I believe He is fully present. I practice an awareness of His abiding, surrounding presence. Think about Him. Be confident that He abides. Honor Him. Delight in Him. Walk with Him.
I believe He is working. I believe that He is not passively present, but actively influencing me. He, in full power, is working in and through my life, now. Wow. Selah. Don’t move on too quickly from this thought. It’s a doozy.
I believe His work is working. Paul has informed me what kind of results to anticipate (v.16, vv.22-26) from the Holy Spirit’s work in me. I believe His work is working – now. I trust Him. I rely upon Him. I know that He will produce these good results in my life. He is right now.
What if I blow it? What if I demonstrate all kinds of behavior that Paul ascribes to the flesh? I have two choices: One, I can beat myself up and pout in my failure for as long as it takes for me to get tired of it (and be no better off whatsoever). Or, I can trust more in the Presence and Working of the Spirit than in myself. I do not accept a failure on my part as evidence of His incapability. Stumbling doesn’t mean you give up walking. Just keep walking.

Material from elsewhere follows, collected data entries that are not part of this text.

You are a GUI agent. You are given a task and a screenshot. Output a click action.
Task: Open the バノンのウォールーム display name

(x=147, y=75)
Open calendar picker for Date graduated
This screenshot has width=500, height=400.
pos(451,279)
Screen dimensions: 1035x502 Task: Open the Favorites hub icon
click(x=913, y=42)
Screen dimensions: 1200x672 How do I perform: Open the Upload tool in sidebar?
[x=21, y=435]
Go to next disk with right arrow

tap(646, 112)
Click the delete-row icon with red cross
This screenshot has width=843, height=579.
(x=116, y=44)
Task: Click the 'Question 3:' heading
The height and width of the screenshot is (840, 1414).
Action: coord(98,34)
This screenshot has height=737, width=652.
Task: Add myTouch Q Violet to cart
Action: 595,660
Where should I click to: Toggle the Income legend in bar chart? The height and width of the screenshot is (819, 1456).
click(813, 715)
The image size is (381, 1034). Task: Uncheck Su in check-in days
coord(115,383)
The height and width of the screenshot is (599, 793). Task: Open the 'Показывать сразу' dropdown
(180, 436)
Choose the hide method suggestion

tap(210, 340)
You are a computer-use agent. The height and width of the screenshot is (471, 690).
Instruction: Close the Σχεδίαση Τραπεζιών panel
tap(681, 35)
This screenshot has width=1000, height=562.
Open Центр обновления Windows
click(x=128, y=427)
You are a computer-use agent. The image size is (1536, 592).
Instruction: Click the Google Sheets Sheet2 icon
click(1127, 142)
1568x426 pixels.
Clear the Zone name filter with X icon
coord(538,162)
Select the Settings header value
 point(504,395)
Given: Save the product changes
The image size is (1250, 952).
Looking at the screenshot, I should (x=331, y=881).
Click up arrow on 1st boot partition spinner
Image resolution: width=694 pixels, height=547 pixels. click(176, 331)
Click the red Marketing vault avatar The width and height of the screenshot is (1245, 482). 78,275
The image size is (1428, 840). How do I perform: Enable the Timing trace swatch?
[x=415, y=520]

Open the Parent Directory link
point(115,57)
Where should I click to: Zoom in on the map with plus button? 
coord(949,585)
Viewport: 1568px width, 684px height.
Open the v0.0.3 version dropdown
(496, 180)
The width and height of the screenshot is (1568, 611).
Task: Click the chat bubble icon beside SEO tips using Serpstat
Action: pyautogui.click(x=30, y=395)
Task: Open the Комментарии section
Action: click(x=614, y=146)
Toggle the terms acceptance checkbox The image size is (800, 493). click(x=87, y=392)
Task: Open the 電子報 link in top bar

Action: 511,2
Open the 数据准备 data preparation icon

Paul inspires our hopes, our expectations. He points us to an ideal. He helps focus our thoughts and affections and values on these qualities and outcomes (16, 22-26). Abandon yourself to absolute hope in the total sufficiency of the Spirit to accomplish all of God’s purposes in your life. He is enough. Trust Him. Believe He is present, that He is working, and that His work is working. And, overflow with thanksgiving for it. Freedom lies in the next step as we walk by the Spirit.